Iván Navarro investit le Grenier-Saint-Lazare avec « Cyclops », une odyssée lumineuse entre mythe, cosmos et pouvoir.
Alors que son ambitieux projet pour le Grand Paris Express, en gestation depuis près d’une décennie, s’apprête à voir le jour en 2026, l’artiste chilien Iván Navarro, renommé pour ses œuvres lumineuses, s’installe pour la première fois dans l’espace de la rue du Grenier-Saint-Lazare. À l’occasion de l’exposition Cyclops, il déploie un ensemble de quatorze sculptures électriques qui transforment l’espace à travers d’hypnotiques jeux d’optique. Oscillant entre phénomènes célestes et réflexion sur les rapports de pouvoir, Navarro offre une intense immersion sensorielle et symbolique.
Point d’orgue de l’exposition, une sculpture monumentale : un cyclope de 3,6 mètres de haut, irradiant sous la verrière de l’espace parisien de ses néons recyclés multicolores. Pour la première fois, Navarro conçoit une œuvre pensée pour dialoguer avec la lumière naturelle. « Le cyclope est une créature fabuleuse, présente dans de nombreuses mythologies », confie l’artiste. « En explorant les phénomènes astraux, j’ai croisé cette figure brute et puissante, capable dans les légendes de faire gronder le tonnerre et jaillir les éclairs. Une véritable allégorie des forces naturelles, qui prolonge mes recherches sur l’énergie et l’invisible. »
L’exposition s’enrichit d’un corpus d’œuvres tournées vers le cosmos, un thème cher à l’artiste, ancré dans son héritage astronomique chilien et qu’il explore avec constance depuis cinq ans. Présentées pour la première fois en Europe, ses sculptures typographiques, en « mots croisés », entremêlent noms de constellations ou planètes. Les compositions murales, assemblées ou gravées dans le miroir, semblent suspendues entre poésie scientifique et abstraction lumineuse. Dans Lepton II et Zodiac Constellations, des milliers de points colorés ou de silhouettes stellaires sont gravés à la surface de miroirs sans tain, offrant un vertigineux jeu de reflets infinis. L’installation Sun Traffic met en scène des feux de signalisation affichant silencieusement le mot « sun », dans une pièce obscure. À la fois fascinantes et dérangeantes, ces cartographies imaginaires interrogent les frontières de l’astronomie, les schémas mentaux et l’anthropocentrisme.

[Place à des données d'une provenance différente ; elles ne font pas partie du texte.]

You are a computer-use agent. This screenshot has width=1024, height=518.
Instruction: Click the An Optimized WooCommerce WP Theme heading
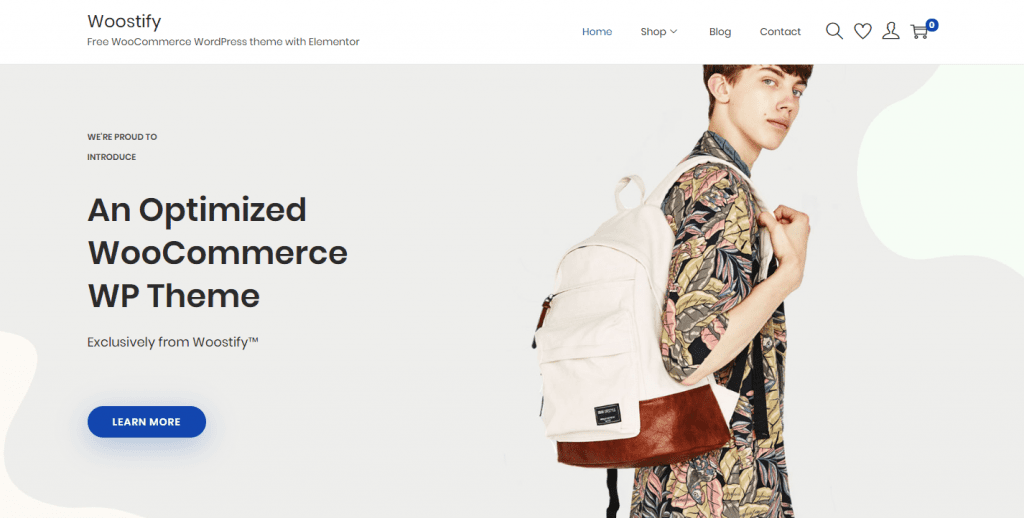[x=217, y=252]
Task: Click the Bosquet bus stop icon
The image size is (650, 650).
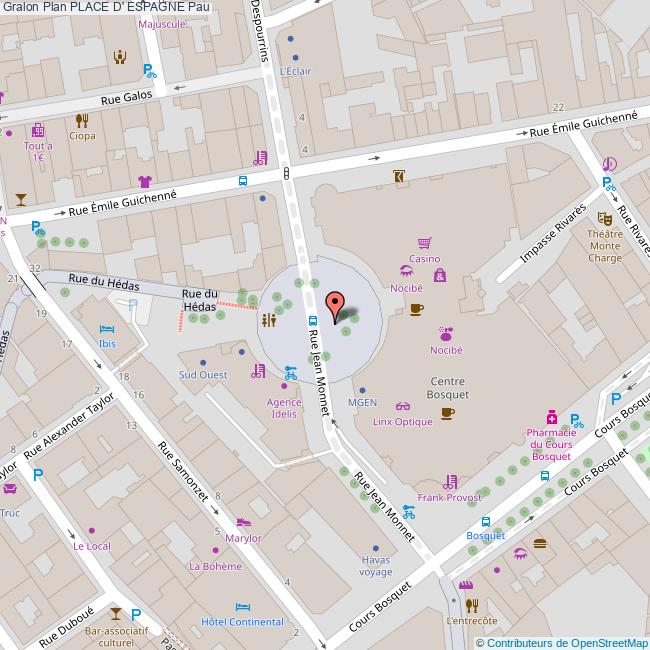Action: (x=485, y=521)
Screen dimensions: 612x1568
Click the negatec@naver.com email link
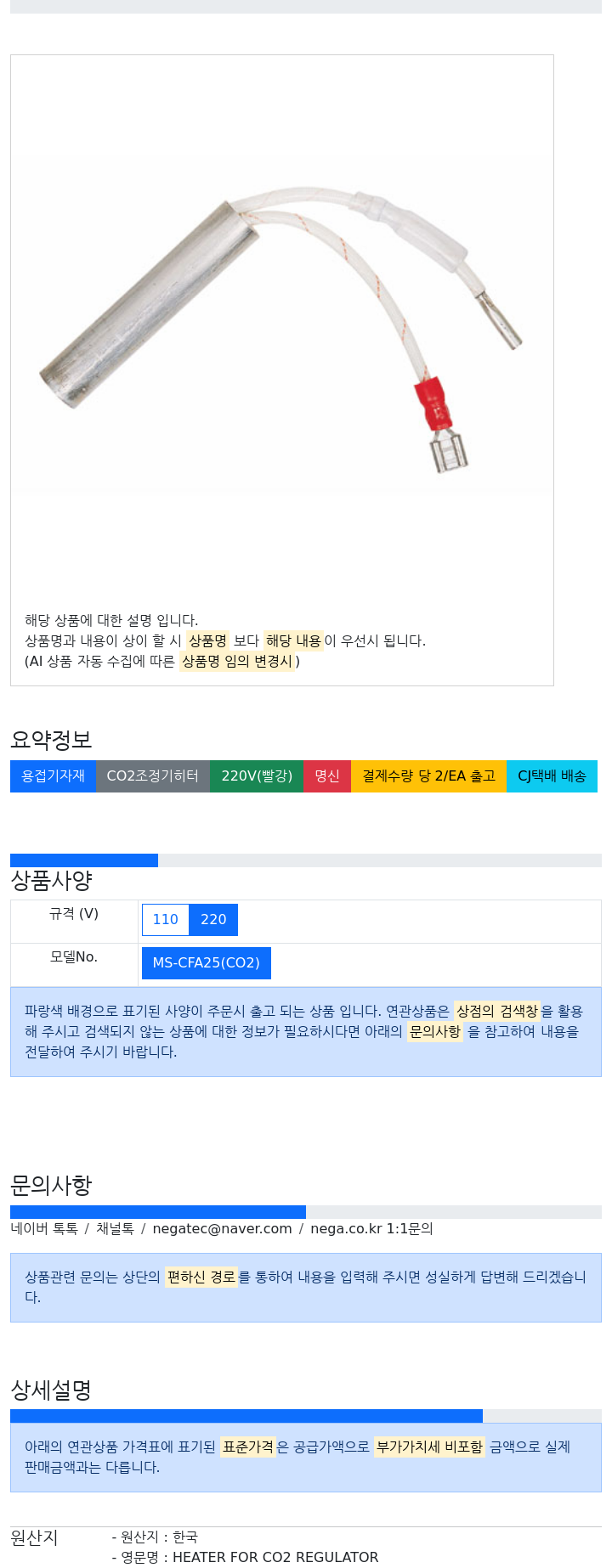pyautogui.click(x=222, y=1229)
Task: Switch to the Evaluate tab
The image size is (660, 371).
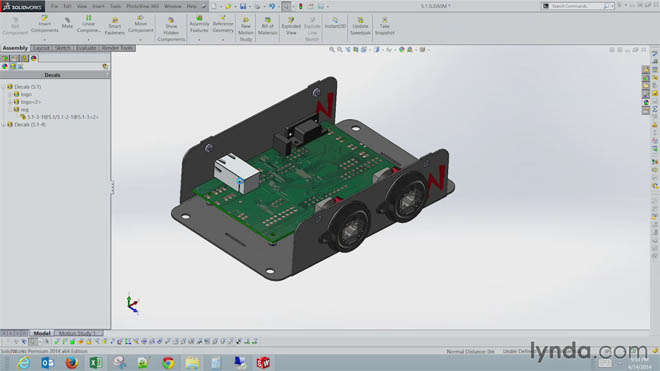Action: pos(86,48)
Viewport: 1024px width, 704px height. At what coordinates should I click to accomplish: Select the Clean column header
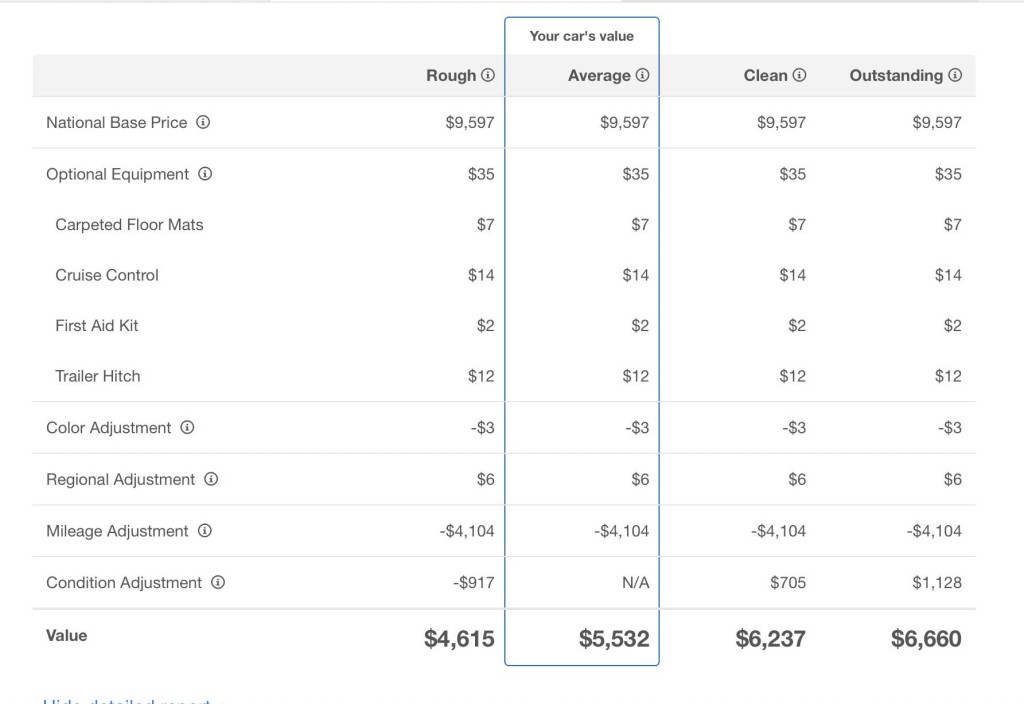pos(765,76)
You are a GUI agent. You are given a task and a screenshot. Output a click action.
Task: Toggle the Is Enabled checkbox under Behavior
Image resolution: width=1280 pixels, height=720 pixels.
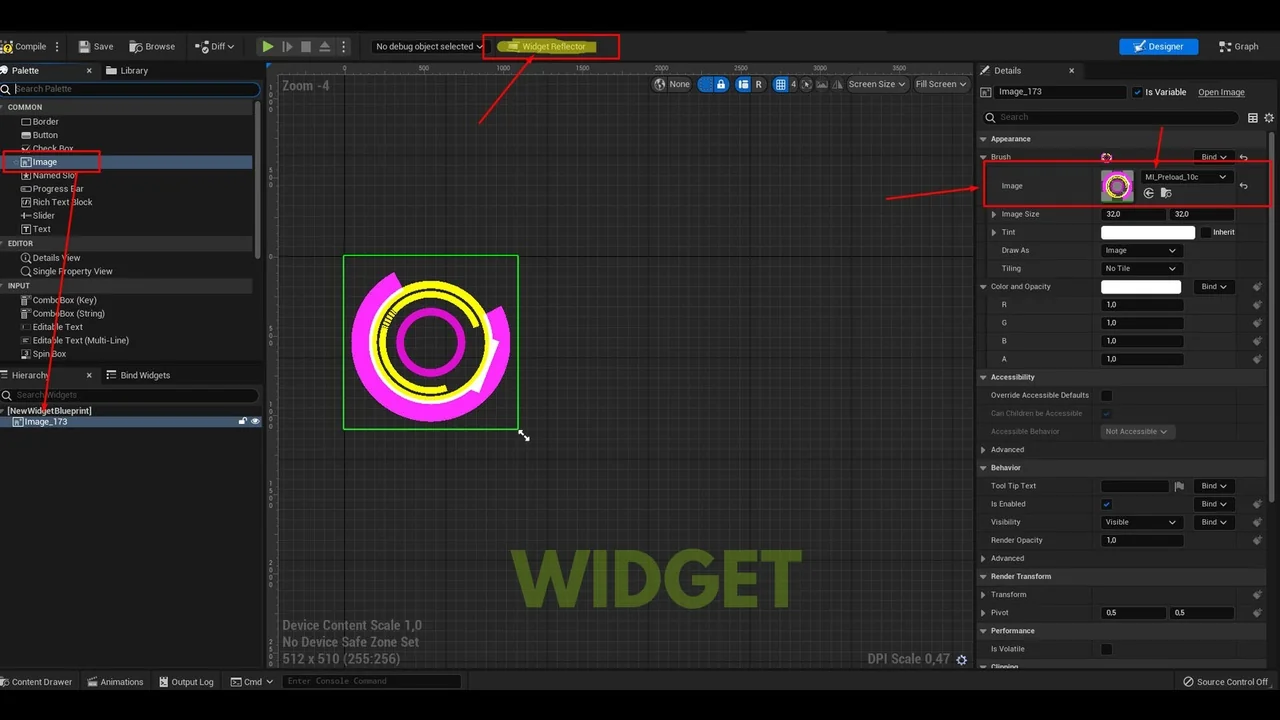coord(1106,504)
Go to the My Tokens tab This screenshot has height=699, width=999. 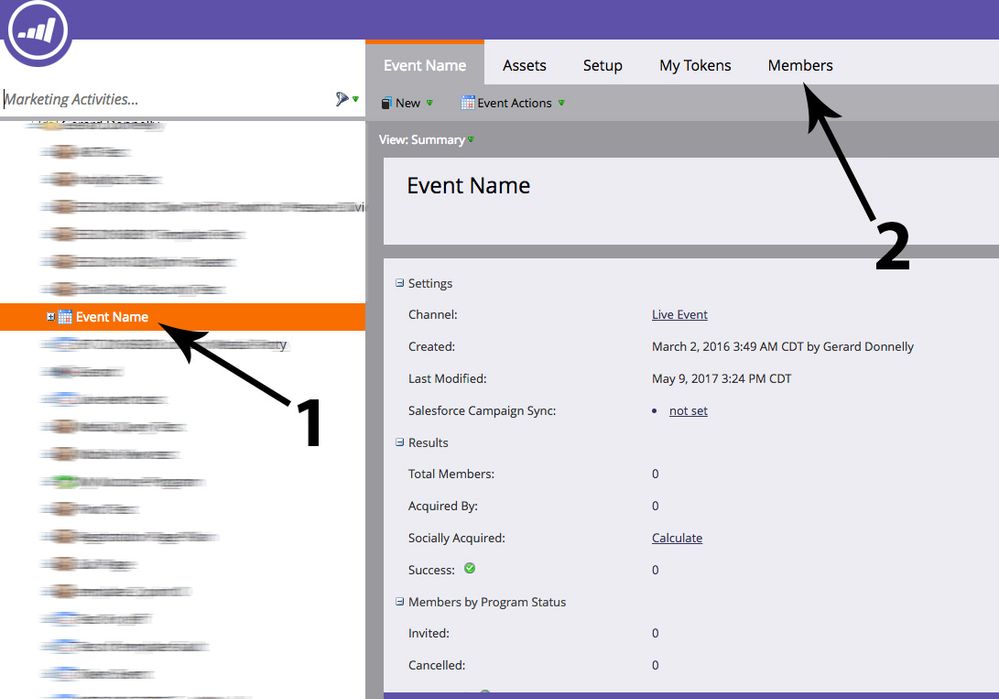(x=695, y=66)
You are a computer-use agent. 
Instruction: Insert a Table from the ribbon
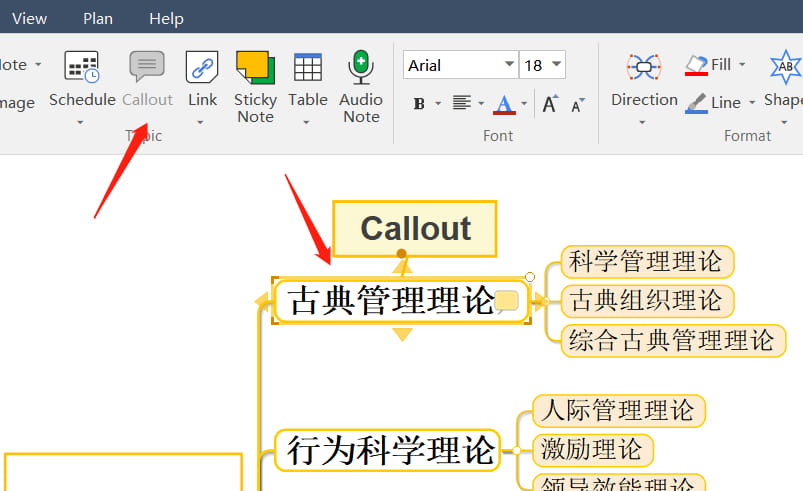pyautogui.click(x=308, y=68)
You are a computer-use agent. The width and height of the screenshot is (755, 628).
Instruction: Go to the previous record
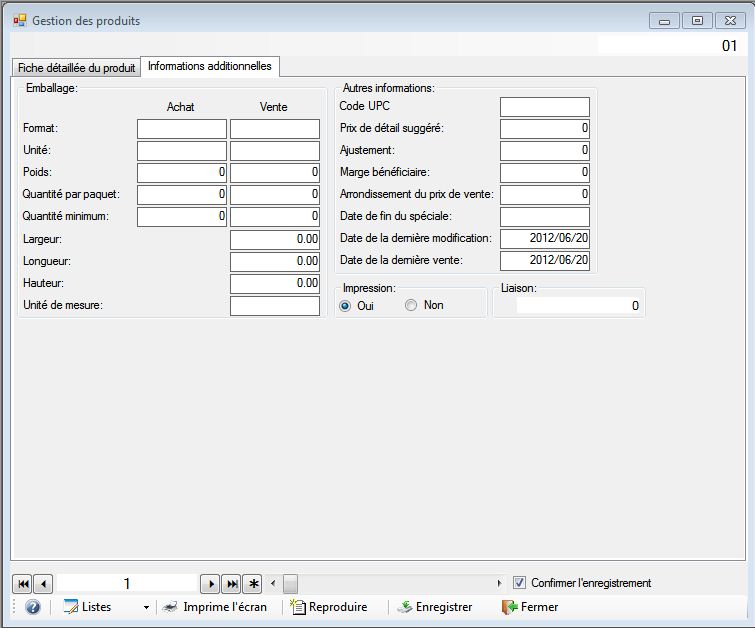tap(43, 583)

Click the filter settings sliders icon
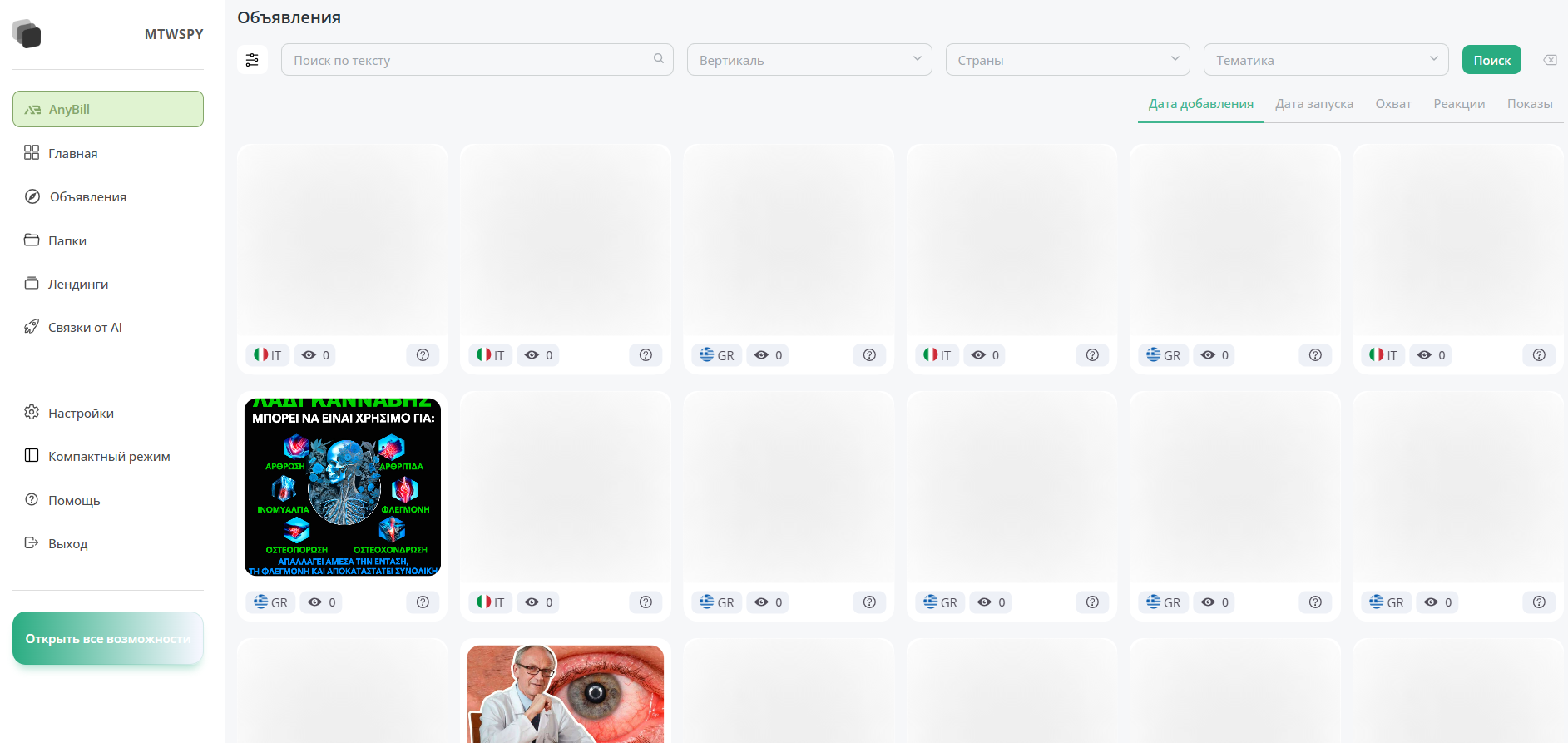252,60
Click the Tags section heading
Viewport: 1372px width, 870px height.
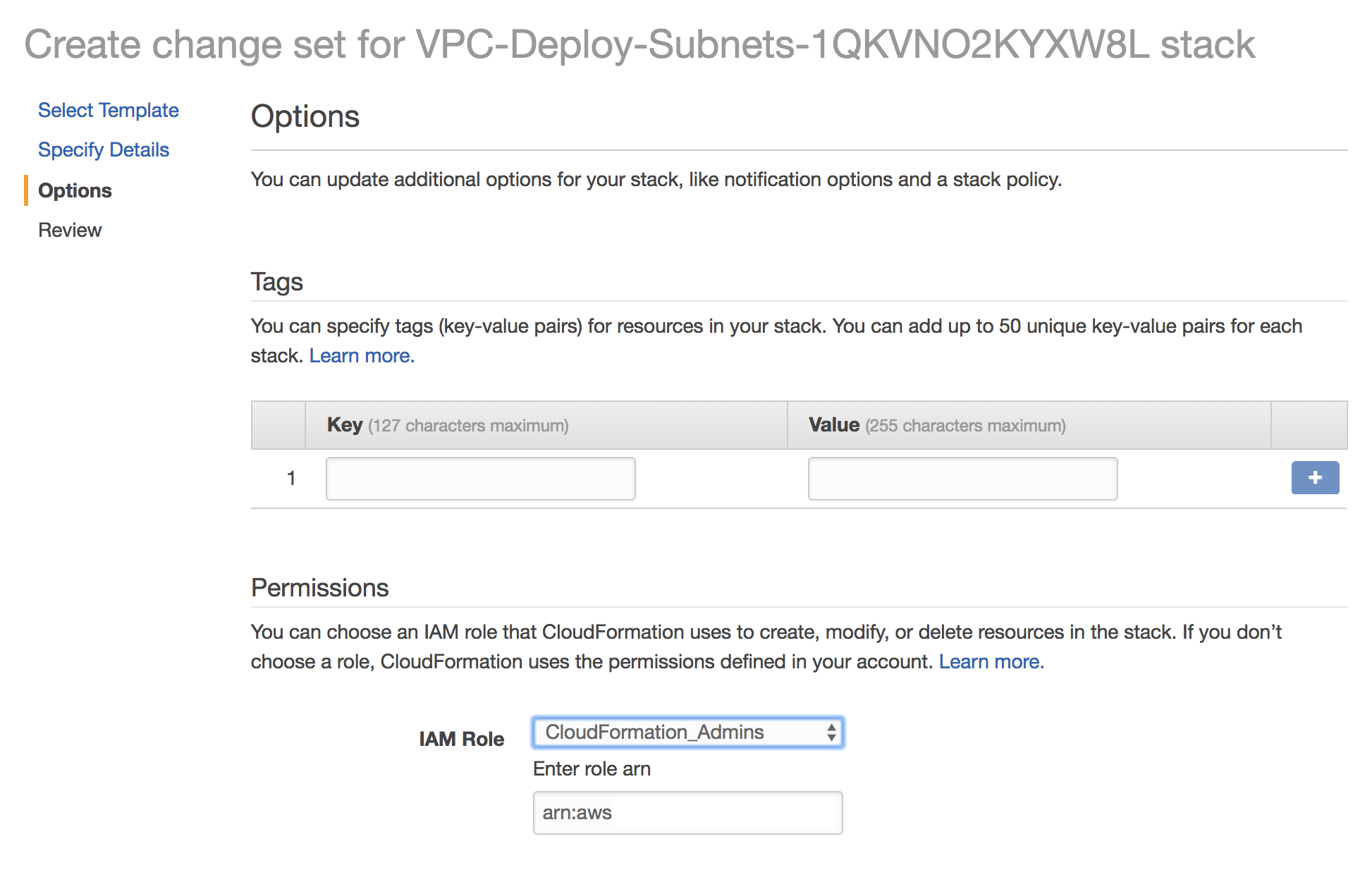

La deuxième partie de l’exposition prend une tournure plus politique. Dans la nouvelle série Shell Shocks, des éclats de feux d’artifice gravés sur des miroirs en forme de diamant évoquent les traumatismes de l’après-guerre et entrent en résonance avec les préoccupations récurrentes de Navarro concernant la domination, le contrôle et l’emprisonnement, thèmes marqués par son expérience sous la dictature de Pinochet. Cette dimension est prolongée par plusieurs Eyes Charts, d’imposants tirages reprenant le format des tests oculaires, dans lesquels apparaissent des mots tels que « opress », « revolt », ou « rebel », échos directs aux soulèvements populaires qui ont secoué Santiago entre 2018 et 2020.
Enfin, l’exposition s’achève au sous-sol sur une section dédiée à son intervention artistique pour la station Villejuif – Gustave Roussy du Grand Paris Express, dont l’inauguration est prévue à l’été 2026. Maquettes, croquis et prototypes retracent près de dix ans de réflexion, en collaboration étroite avec l’architecte Dominique Perrault. Une plongée dans l’envers du décor, où art et urbanisme se rencontrent pour repenser et réenchanter l’espace public parisien incluant des œuvres telles que The Milky Way, Lepton II, Waves and Polka.